Schades Potenzial ist zweifellos groß. Und ihm käme sowohl ein System mit zwei Spitzen als auch mit zwei Flügelspielern entgegen. U21-Bundestrainer Antonio Di Salvo lobte die Vielseitigkeit des 21-Jährigen. Dazu kommt er in der Premier League allmählich in Fahrt. Da das Spiel in England auch viel über Intensität, Dynamik und gutes Pressing sowie Gegenpressing funktioniert, könnte ihm das bei der Nationalmannschaft helfen.
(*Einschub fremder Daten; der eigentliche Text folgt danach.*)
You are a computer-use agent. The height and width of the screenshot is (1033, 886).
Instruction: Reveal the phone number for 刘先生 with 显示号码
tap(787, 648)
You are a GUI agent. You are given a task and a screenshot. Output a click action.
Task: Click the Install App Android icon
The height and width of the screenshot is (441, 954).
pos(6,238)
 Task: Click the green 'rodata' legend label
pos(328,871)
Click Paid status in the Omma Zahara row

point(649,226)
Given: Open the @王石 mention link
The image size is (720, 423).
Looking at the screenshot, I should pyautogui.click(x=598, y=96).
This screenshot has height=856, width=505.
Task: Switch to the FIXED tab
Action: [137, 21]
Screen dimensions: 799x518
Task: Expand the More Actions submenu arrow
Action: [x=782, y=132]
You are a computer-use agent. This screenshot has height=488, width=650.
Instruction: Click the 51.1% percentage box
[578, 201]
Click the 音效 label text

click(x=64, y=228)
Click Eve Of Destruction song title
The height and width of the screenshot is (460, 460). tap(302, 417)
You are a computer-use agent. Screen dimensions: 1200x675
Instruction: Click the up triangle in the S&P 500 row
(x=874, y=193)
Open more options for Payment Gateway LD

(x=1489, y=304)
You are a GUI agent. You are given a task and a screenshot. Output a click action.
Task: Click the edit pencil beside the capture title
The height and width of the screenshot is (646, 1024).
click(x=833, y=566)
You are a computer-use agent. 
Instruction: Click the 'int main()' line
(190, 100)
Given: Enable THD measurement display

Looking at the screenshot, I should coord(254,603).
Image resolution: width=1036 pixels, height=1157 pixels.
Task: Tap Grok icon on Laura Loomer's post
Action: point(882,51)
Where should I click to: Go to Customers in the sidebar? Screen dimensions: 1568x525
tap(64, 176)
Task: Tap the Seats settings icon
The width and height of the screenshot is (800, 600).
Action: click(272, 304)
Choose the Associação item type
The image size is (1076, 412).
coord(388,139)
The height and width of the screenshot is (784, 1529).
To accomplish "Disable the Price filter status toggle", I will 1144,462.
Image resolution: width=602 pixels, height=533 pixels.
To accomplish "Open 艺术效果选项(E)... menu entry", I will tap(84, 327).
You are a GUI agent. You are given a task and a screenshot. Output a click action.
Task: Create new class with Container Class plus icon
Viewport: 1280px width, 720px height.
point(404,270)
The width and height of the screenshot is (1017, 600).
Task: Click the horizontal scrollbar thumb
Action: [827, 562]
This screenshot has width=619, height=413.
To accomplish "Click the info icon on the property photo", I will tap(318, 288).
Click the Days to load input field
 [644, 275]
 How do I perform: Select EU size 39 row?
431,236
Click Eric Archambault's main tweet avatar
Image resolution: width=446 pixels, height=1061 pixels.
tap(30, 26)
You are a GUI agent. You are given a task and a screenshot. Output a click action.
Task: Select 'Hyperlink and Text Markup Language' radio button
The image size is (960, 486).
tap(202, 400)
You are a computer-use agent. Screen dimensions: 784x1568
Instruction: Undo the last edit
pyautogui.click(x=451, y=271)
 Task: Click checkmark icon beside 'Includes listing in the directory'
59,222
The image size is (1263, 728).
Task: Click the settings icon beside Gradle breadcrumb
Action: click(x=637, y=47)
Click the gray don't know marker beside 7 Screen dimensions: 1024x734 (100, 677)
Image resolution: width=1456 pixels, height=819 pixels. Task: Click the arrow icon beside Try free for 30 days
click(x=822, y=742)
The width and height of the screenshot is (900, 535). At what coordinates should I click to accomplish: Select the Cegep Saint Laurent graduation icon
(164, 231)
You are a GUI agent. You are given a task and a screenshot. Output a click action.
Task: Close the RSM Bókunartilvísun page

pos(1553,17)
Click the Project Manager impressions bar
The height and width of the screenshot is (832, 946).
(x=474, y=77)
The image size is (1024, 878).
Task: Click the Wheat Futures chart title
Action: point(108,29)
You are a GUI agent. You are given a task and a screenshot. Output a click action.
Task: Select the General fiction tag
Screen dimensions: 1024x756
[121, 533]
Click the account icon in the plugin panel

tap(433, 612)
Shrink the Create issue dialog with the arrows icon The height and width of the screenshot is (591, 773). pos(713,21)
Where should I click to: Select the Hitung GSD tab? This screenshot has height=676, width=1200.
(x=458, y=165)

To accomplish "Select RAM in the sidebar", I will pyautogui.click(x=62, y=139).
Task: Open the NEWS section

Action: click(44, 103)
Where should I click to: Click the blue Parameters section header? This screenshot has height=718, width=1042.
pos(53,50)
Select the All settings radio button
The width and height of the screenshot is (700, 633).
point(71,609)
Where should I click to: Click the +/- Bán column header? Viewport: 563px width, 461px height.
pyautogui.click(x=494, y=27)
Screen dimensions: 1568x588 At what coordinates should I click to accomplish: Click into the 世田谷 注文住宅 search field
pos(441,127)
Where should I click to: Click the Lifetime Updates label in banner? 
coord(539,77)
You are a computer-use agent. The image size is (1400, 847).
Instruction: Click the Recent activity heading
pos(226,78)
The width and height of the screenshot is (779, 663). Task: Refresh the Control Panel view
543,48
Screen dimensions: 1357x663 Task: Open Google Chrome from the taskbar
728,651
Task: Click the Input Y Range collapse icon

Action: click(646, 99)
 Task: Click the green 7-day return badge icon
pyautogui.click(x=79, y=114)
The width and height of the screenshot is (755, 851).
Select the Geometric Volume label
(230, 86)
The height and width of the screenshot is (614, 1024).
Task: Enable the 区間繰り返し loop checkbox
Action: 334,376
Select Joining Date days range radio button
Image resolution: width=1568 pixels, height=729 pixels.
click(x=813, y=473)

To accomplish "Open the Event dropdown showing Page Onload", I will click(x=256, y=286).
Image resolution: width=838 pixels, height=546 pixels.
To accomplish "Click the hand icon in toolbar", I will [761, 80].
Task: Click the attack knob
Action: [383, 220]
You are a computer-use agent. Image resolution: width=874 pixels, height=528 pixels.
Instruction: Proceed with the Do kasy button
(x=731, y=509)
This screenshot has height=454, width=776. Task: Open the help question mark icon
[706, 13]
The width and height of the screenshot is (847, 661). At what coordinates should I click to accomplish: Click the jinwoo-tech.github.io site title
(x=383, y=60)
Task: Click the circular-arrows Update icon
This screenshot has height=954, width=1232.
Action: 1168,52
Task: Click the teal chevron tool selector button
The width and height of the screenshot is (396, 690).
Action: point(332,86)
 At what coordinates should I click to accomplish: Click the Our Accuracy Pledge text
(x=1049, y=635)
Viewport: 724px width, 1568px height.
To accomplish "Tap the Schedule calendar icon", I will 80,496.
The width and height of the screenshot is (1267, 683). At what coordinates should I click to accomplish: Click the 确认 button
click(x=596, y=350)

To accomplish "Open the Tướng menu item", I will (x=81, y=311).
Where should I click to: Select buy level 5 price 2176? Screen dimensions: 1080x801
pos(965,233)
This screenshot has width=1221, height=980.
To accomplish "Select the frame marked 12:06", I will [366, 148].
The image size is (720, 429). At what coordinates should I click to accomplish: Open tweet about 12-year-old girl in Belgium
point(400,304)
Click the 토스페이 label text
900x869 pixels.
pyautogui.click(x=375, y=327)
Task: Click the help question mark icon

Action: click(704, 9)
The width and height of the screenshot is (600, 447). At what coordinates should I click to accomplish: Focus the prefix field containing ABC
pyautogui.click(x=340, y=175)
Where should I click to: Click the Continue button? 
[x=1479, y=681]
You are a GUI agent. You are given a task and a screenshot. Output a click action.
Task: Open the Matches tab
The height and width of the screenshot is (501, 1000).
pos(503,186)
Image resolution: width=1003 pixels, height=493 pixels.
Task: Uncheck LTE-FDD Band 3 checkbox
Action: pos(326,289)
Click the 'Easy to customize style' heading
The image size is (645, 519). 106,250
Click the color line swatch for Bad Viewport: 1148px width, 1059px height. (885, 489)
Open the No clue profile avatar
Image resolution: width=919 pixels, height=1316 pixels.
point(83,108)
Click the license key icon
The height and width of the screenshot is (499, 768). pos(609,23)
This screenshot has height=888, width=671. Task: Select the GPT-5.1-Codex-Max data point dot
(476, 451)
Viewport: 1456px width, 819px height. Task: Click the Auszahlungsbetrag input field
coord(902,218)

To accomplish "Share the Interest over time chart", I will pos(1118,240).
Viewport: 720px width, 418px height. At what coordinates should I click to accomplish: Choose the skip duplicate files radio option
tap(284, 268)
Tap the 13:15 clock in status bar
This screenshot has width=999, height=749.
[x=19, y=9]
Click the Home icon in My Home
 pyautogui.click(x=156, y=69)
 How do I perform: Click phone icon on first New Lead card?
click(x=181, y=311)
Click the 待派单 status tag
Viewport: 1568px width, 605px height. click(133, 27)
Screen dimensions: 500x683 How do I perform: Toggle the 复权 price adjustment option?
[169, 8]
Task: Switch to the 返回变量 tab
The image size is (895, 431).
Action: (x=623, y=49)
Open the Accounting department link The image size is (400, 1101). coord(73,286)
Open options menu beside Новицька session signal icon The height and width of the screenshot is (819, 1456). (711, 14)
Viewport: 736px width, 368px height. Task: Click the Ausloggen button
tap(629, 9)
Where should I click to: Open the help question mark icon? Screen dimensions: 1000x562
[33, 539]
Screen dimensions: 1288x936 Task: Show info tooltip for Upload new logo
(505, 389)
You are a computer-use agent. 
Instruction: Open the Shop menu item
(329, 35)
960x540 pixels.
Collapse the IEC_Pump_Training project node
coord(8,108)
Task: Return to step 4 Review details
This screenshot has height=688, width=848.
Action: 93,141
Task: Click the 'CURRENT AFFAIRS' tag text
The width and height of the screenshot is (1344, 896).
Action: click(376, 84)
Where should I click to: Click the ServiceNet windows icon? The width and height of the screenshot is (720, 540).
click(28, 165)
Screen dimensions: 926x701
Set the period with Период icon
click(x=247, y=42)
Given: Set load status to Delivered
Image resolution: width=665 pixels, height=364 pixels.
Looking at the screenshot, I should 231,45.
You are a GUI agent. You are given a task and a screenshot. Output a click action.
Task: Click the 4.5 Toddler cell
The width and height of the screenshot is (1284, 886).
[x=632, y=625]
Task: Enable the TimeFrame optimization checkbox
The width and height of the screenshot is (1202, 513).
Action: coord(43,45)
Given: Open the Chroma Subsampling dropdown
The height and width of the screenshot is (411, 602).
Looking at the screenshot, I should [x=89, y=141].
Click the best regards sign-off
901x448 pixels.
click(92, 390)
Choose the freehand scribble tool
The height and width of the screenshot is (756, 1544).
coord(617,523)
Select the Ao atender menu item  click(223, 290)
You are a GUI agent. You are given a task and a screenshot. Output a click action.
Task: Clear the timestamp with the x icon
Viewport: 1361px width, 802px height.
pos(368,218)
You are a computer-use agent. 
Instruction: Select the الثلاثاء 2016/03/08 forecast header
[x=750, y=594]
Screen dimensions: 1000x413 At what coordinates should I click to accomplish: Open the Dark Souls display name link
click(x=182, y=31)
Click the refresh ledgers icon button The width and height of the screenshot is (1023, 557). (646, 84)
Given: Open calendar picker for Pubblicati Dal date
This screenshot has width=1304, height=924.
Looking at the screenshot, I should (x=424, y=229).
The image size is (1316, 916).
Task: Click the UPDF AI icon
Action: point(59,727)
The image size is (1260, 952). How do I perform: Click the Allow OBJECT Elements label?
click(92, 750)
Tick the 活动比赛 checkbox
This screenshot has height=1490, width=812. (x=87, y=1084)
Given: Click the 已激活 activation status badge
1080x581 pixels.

Aber: Neben Sané zählen auch Adeyemi und zum Teil Moukoko zu seinen Konkurrenten. Für ein EM-Ticket braucht es also mehr als nur einen Stammplatz in Brentford.
Mergim Berisha, Mittelsturm
Jahrelang suchte der DFB verzweifelt einen echten Mittelstürmer. In Niclas Füllkrug hat er ihn nun gefunden. Und in Mergim Berisha nun auch einen potenziellen Herausforderer.
Timo Werner und Youssoufa Moukoko sind andere Spielertypen, Berisha bringt mehr die Qualitäten eines klassischen Mittelstürmers mit.
Flick lobte mehrfach Berishas Eigenschaften im Spiel mit dem Rücken zum Tor, diese zeigte er auch in beiden Länderspielen in Ansätzen. Mit 24 Jahren ist Berisha noch lange nicht am Ende seiner Entwicklung und könnte auch in Zukunft einen Platz im DFB-Kader finden. Wenn er in Augsburg weiter so viele Tore schießt und vorangeht, könnte er auch einen Platz im EM-Aufgebot erhalten.